Mit der eigenen Mutter zu reisen, ist in gewisser Weise eine Reise in die Vergangenheit. Wir kennen es alle! Es ist auch eine Reise an die eigenen Grenzen. Denn zu einer der alltäglichsten Ungerechtigkeiten der Menschheit gehört meiner Ansicht nach die ungleiche Ökonomie der Liebe zwischen Eltern und erwachsenen „Kindern“. Selten in der Welt geraten Geben und Nehmen, Zuwenden und Abwenden so auseinander! Rufen Eltern ihre „Kinder“ nicht immer an? Hängen nicht ganze Galerien von Kinderbildern in den Wohnzimmern der Eltern und bei uns hängt nichts? Und zieht nicht eine Tochter die Augenbraue eher hoch als ihre Mutter oder schnalzt ein Sohn mit der Zunge, wenn man mal wieder mit den Eltern spricht? Die Gefühle des Genervt seins sind ungleich verteilt und ihre Facetten bei jedem Familientreffen sichtbar.

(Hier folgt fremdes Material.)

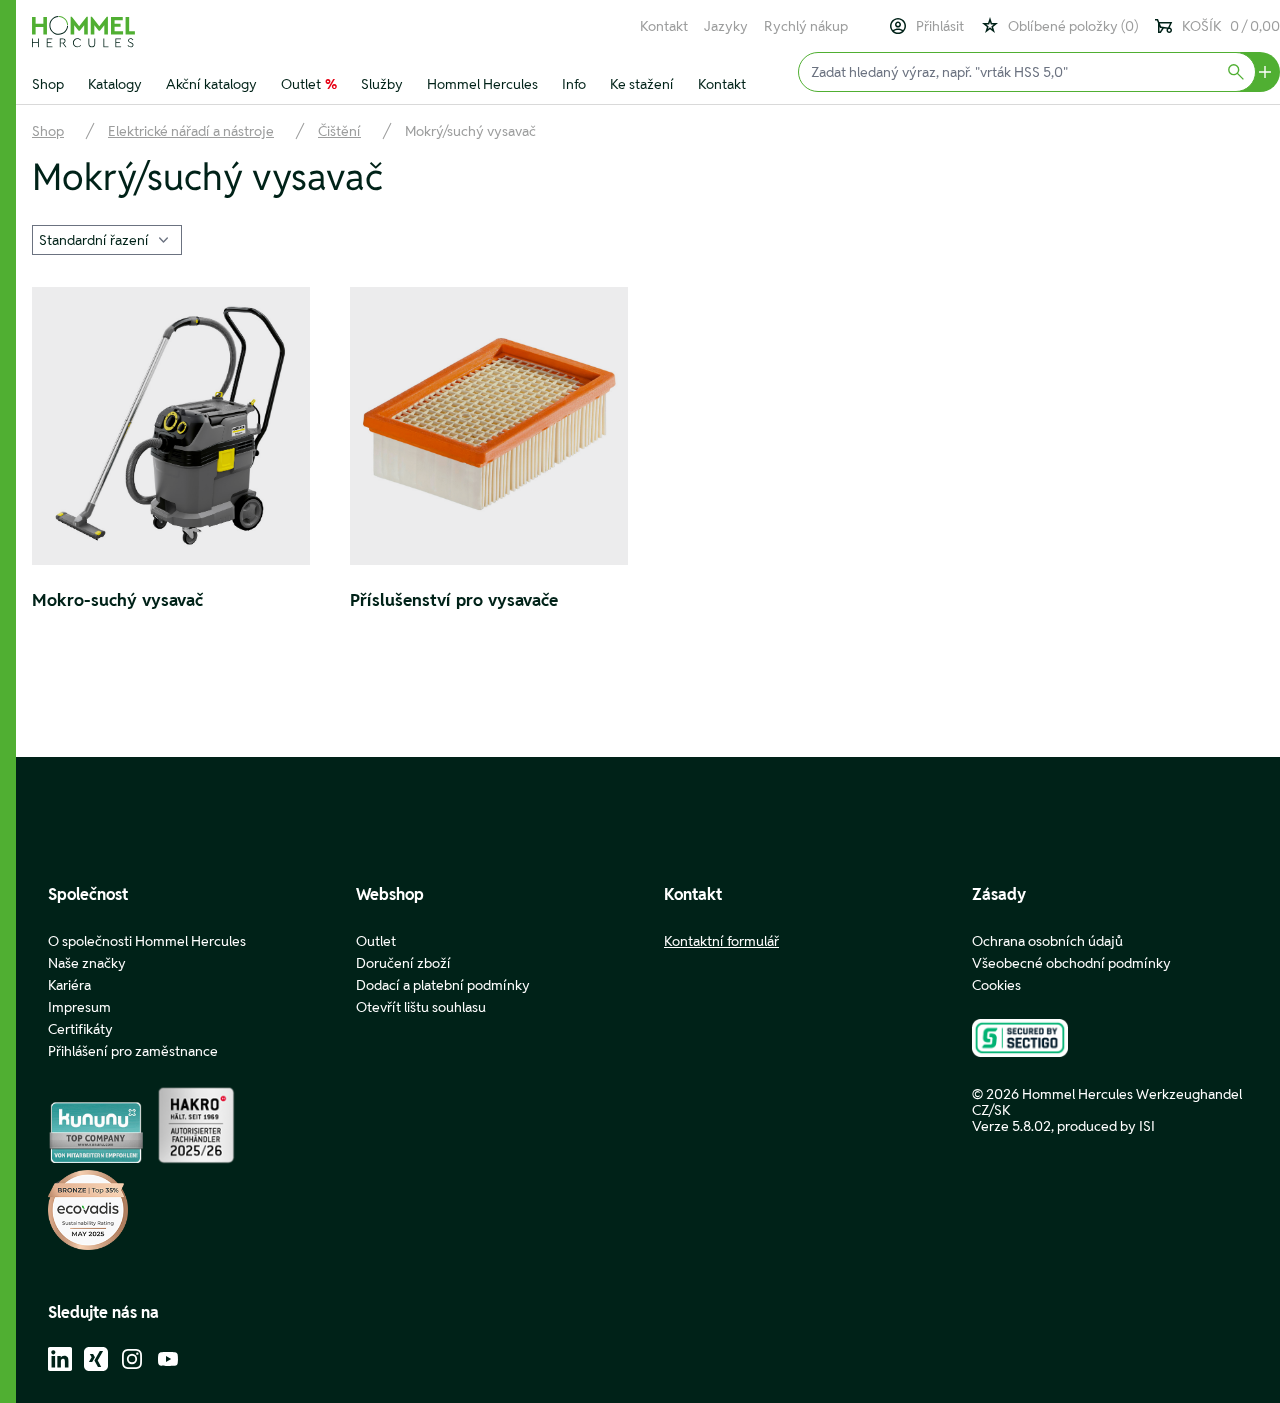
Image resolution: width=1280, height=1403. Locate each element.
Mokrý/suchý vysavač (470, 131)
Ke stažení (642, 84)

So ging es auch mir, als meine fast 70-jährige Mutter in einer Pariser Post verschwand, um 5 Briefmarken zu kaufen. Ich wartete 10 Minuten vor der Tür und dann noch einmal 5, in meinem Kopf flötete in 1000 Tönen das Lied der Ungeduld. Die Post war vollkommen leer, und als ich durch die Glastür lugte, fragte ich mich, was meine Mutter mit dem Postangestellten zu bereden hätte, obwohl sie kein französisch spricht! Bekannt für ihre Kontaktfähigkeit malte ich mir aus, sie würde gar in Deutsch auf ihn einreden und er – zur Höflichkeit erzogen – würde ihr, wunderlich berührt, zuhören. Dass sie dann später nicht nur mit den Briefmarken erschien, sondern sogar mit Geld, dass sie noch selbstständig (!) vom posteigenen Bankautomaten gezogen hatte, setzte mich in Erstaunen und zeigte mir meine Grenzen auf. Das Leben geht ja doch weiter und wir erwachsenen Kinder sind gutberaten, die Augen offen zu halten, weil auch die Alten ändern sich. Auch wenn ich diese Einsicht am nächsten Tag wieder in Frage stellen musste, als meine Mutter völlig irritiert, die – ich muss es erwähnen – nicht ganz einfach zu passierenden Pariser Metroschranken zu überwinden suchte. Ich drehte mich instinktiv um und sah einen freundlichen alten Franzosen, der meiner Mutter beizubringen versuchte, das nicht die Eintrittskarte zum Louvre in den Automatenschlitz zu stecken sei, sondern ihr frisch erworbenes Ticket zur Untergrundbahn.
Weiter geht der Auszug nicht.